- Try it: For the data below, give the number of lines containing "computer" and nothing more.

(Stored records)

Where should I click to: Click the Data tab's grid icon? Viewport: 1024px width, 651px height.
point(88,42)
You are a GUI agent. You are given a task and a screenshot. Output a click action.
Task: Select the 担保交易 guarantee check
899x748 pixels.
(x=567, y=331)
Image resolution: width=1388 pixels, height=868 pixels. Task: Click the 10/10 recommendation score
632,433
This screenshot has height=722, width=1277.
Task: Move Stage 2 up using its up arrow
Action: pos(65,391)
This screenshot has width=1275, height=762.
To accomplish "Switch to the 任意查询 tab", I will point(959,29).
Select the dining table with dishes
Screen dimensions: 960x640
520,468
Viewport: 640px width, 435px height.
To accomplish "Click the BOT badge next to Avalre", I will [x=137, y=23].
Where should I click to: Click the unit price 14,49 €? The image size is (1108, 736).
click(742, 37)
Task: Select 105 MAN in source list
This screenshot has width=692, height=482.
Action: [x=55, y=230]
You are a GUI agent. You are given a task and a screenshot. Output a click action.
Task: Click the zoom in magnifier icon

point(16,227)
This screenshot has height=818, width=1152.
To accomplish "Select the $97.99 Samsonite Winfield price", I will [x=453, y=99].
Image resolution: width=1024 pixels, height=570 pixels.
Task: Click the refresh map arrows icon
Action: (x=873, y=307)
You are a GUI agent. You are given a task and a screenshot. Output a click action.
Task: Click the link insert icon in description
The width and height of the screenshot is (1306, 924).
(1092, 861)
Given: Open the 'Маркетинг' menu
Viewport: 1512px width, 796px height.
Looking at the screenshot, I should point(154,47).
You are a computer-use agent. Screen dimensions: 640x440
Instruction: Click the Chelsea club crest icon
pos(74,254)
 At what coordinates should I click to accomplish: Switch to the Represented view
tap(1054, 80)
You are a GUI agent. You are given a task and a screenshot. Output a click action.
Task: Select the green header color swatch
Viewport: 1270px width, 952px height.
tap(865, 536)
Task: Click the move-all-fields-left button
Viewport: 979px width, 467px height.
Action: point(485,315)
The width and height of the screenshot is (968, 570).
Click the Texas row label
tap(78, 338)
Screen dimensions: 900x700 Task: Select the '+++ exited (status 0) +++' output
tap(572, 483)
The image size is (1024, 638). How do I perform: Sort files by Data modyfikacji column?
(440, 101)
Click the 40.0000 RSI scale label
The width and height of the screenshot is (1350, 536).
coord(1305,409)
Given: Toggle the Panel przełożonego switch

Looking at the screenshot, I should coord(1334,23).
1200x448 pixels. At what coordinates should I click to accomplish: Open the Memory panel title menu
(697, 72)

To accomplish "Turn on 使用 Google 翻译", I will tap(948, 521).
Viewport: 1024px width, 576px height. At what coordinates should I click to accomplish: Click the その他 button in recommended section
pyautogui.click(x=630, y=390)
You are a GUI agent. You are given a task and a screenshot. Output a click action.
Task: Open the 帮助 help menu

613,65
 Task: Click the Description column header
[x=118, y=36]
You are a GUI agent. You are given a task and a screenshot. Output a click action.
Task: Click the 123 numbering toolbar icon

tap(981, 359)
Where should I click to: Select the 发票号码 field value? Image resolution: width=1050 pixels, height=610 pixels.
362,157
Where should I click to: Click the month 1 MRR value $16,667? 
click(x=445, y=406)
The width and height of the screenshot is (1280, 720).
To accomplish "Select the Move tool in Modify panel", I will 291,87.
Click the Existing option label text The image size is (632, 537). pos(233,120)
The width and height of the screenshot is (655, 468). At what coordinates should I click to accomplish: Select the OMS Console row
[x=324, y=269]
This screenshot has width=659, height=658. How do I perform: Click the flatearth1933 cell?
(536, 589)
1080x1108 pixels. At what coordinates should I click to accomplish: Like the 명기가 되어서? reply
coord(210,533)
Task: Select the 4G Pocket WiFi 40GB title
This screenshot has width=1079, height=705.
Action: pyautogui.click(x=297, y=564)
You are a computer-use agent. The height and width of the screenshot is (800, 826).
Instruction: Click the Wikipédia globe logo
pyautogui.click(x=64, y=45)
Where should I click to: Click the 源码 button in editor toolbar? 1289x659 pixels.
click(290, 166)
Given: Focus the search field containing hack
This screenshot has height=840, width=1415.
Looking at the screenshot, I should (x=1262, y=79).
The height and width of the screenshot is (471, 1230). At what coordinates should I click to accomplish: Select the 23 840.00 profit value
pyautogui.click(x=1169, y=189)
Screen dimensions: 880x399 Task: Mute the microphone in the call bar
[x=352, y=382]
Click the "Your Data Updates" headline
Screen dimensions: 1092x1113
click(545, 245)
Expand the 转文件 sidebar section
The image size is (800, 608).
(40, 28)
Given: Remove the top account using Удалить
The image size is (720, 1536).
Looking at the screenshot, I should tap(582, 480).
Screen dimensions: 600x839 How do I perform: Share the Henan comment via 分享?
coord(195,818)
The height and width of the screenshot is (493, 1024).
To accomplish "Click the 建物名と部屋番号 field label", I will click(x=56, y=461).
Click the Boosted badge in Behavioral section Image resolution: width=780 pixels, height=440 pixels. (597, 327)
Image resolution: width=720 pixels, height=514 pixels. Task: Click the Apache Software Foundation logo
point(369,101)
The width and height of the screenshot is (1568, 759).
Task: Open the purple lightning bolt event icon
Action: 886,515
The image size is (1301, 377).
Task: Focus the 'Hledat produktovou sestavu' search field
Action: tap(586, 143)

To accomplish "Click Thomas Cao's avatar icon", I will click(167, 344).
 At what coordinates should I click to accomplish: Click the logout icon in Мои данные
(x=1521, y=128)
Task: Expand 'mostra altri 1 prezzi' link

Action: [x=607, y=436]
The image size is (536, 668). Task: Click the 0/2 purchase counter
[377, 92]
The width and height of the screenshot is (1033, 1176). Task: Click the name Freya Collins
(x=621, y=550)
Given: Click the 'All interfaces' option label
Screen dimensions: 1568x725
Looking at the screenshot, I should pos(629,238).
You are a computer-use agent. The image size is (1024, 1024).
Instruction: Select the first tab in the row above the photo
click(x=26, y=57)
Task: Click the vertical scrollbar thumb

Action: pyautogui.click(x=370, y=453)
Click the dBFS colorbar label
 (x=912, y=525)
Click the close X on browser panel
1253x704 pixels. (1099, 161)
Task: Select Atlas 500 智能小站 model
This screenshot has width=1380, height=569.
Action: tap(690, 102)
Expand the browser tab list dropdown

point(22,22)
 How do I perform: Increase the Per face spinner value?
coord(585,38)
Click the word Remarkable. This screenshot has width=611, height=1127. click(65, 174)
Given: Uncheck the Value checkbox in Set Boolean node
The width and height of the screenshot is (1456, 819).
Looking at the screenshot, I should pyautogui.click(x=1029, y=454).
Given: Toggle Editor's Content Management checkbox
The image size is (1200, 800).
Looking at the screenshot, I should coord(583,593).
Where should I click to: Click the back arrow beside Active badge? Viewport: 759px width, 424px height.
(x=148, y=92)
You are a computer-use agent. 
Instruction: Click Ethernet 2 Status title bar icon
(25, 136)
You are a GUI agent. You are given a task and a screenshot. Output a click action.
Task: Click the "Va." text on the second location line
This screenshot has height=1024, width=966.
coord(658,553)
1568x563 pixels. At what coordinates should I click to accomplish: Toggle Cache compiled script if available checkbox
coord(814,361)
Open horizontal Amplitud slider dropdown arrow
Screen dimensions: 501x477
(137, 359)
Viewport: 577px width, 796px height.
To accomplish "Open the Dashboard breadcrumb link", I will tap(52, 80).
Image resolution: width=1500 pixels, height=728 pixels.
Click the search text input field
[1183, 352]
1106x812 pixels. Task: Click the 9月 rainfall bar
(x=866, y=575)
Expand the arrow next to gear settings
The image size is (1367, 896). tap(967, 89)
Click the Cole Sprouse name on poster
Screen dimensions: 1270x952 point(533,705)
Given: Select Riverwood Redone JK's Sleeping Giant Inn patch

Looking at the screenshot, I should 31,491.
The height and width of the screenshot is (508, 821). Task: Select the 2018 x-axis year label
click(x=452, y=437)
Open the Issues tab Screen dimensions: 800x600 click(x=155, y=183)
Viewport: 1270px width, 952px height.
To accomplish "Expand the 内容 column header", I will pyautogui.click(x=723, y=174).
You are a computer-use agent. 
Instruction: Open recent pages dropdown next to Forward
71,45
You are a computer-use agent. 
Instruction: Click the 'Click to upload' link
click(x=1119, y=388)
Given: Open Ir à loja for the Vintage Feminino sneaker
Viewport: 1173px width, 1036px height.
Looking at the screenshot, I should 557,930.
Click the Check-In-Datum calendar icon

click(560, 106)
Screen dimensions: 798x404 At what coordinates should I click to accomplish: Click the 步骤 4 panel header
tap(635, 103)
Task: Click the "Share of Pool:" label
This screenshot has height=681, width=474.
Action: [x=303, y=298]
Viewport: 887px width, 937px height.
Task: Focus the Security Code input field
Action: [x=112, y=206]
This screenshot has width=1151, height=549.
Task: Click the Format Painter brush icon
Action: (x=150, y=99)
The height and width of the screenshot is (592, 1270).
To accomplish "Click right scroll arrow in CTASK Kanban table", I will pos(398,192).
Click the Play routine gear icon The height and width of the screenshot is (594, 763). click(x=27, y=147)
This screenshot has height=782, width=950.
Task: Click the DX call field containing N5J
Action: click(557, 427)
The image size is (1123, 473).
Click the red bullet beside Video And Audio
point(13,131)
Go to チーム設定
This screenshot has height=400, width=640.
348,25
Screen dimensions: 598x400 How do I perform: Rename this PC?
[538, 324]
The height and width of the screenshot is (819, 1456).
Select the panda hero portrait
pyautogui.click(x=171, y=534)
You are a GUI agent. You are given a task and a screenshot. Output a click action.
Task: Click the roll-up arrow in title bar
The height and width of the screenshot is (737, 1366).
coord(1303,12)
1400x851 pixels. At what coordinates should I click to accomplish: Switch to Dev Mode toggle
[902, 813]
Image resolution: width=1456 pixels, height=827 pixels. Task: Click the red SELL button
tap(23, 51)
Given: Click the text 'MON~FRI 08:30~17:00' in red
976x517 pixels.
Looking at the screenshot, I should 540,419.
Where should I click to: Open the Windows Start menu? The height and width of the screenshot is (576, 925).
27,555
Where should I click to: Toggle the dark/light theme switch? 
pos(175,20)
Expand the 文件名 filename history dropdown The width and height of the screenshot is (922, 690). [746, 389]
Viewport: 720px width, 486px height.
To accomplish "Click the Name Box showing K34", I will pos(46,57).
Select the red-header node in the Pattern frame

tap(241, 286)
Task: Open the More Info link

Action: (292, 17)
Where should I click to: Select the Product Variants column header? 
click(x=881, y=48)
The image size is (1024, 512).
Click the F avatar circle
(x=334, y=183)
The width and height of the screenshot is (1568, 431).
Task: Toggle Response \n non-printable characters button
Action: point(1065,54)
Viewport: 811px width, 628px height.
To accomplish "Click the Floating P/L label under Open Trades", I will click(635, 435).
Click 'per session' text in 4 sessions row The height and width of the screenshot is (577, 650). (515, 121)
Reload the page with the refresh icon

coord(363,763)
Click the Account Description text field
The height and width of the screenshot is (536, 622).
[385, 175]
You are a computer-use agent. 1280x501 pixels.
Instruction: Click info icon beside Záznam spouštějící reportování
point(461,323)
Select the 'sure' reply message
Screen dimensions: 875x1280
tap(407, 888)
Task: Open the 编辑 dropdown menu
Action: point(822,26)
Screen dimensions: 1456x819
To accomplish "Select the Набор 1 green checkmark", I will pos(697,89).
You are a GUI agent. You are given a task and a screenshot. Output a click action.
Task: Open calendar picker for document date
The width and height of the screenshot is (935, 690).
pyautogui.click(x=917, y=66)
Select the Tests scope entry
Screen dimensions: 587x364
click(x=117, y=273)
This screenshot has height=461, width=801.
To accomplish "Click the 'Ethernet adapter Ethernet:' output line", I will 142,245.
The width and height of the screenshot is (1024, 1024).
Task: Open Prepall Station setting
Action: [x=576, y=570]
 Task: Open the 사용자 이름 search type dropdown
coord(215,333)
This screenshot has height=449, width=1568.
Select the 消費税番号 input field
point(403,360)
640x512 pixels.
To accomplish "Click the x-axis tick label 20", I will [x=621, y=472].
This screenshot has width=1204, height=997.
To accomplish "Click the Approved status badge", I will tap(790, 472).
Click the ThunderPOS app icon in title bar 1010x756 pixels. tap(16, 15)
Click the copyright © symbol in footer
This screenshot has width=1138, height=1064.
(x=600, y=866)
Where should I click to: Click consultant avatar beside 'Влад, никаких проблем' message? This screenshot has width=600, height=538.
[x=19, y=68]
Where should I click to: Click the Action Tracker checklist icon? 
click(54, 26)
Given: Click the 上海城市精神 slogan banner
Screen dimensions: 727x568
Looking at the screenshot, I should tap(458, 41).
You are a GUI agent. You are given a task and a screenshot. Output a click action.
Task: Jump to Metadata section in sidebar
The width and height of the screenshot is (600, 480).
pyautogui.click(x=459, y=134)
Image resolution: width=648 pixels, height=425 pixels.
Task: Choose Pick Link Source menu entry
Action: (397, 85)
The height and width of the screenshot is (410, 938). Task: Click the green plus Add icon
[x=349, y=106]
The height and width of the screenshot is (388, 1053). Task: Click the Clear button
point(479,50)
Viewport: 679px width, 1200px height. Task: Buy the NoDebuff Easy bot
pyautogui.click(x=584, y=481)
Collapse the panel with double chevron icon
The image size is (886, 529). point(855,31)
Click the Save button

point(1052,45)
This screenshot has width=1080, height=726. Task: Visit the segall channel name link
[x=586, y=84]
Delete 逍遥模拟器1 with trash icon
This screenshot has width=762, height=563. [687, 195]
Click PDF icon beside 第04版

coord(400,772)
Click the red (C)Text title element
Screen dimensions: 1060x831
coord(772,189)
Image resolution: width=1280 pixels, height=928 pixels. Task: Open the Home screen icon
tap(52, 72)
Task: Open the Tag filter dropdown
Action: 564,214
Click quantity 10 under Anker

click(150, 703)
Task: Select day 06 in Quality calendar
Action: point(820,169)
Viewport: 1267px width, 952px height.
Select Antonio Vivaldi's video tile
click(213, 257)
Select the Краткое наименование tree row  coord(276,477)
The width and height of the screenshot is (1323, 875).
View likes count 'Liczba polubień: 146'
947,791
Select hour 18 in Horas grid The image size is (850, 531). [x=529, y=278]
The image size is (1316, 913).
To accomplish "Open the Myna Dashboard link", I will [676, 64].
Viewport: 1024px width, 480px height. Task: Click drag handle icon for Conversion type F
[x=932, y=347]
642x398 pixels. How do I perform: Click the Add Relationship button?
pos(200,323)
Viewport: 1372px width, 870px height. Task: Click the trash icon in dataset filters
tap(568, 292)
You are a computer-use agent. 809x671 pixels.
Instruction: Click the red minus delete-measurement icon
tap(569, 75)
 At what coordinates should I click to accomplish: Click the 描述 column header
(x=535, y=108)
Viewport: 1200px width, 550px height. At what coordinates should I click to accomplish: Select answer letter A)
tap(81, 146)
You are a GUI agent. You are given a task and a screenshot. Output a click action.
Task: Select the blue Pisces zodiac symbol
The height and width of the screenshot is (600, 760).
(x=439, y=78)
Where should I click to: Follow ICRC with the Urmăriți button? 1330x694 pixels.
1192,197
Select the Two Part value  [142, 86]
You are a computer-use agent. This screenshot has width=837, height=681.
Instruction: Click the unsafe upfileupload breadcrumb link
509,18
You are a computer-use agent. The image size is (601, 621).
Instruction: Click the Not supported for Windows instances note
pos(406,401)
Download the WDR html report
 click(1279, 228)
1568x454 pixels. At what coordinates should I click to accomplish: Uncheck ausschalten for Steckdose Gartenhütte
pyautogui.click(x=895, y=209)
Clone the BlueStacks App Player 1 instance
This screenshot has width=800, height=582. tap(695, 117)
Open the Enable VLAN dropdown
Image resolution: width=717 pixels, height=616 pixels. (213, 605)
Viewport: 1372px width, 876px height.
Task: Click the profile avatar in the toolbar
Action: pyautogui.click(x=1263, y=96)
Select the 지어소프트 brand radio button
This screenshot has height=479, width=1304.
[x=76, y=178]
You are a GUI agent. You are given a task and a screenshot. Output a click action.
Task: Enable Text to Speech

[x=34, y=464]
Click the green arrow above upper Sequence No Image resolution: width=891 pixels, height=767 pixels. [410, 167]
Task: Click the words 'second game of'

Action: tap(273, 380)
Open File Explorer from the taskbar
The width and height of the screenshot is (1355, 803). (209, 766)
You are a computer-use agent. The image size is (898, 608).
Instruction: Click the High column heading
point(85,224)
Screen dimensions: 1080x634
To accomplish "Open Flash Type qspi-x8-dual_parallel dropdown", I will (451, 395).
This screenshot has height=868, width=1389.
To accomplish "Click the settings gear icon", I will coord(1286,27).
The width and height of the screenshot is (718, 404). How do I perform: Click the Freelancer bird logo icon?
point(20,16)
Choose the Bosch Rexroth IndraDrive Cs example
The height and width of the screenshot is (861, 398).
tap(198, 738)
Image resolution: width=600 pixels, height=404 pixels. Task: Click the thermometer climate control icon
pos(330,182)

- Result below: 11